Como você vê o Brics daqui a dez anos?
Daqui a dez anos, o grupo BRICS terá um peso econômico ainda maior do que já tem hoje, acima de tudo devido ao crescimento elevado na Índia e na China, a qual em breve se tornará a maior economia do mundo. Apesar de não sabermos se será daqui a dez ou quinze anos, estamos nos aproximando de um mundo centrado na Ásia, e das quatro maiores economias do mundo, duas serão países do BRICS. Isso também aumentará o peso político do grupo. Já não é possível resolver nenhum desafio global — como mudança climática, instabilidade financeira global, ou conflitos – sem a participação ativa dos membros do BRICS. Se estes cinco países disserem: “Temos uma posição comum quanto à mudança climática”, isso será de importância crucial para a próxima cúpula sobre o tema, e para o próprio debate global. Além disso, o grupo está passando por um processo de institucionalização, simbolizado pela criação do Novo Banco de Desenvolvimento.
A política externa do governo Temer é um tanto diferente da política adotada até o fim do governo Dilma. Corremos risco de perder alguma relevância dentro do Brics?

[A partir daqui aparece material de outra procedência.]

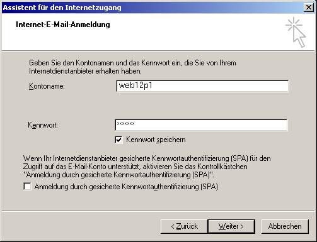Click the Kennwort label
This screenshot has height=242, width=317.
[x=43, y=125]
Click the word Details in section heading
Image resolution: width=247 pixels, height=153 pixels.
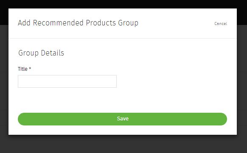[53, 53]
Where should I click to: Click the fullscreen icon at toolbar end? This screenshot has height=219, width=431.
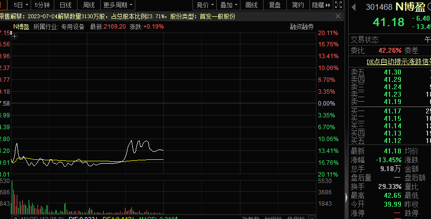pyautogui.click(x=339, y=5)
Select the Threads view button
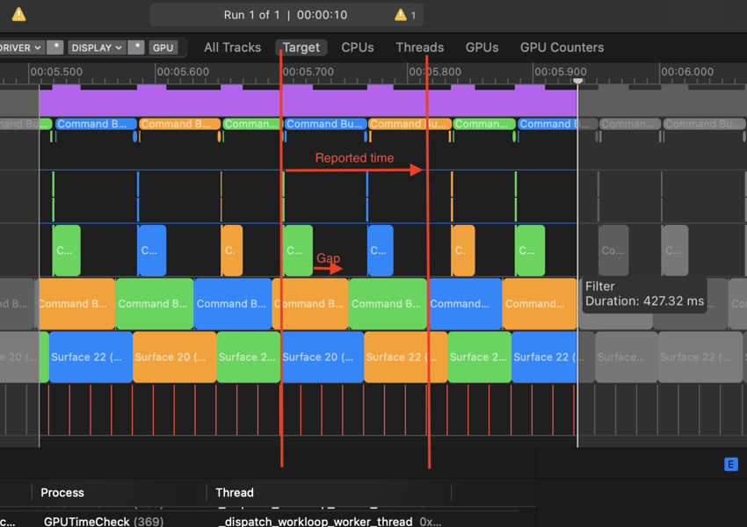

Devido à crise política e econômica, mas também devido ao tempo limitado que tem, a política externa ficou em segundo plano para o governo Temer. Mas vale a pena notar que as primeiras duas grandes viagens do presidente foram para Ásia (China e Índia, para a oitava cúpula do BRICS, em 2016). Nenhum outro presidente viajou para Ásia logo no início do mandato, e isso simboliza a compreensão de que a Ásia é cada vez mais importante para o futuro do Brasil. Da mesma maneira, nossa dependência do continente é cada vez maior. O Brasil está passando por uma crise, mas nos olhos de Pequim, Nova Deli e Moscou, o país não deixa de ser importante no longo prazo. O próximo governo brasileiro precisa voltar a ser protagonista dentro do grupo, como foi no passado.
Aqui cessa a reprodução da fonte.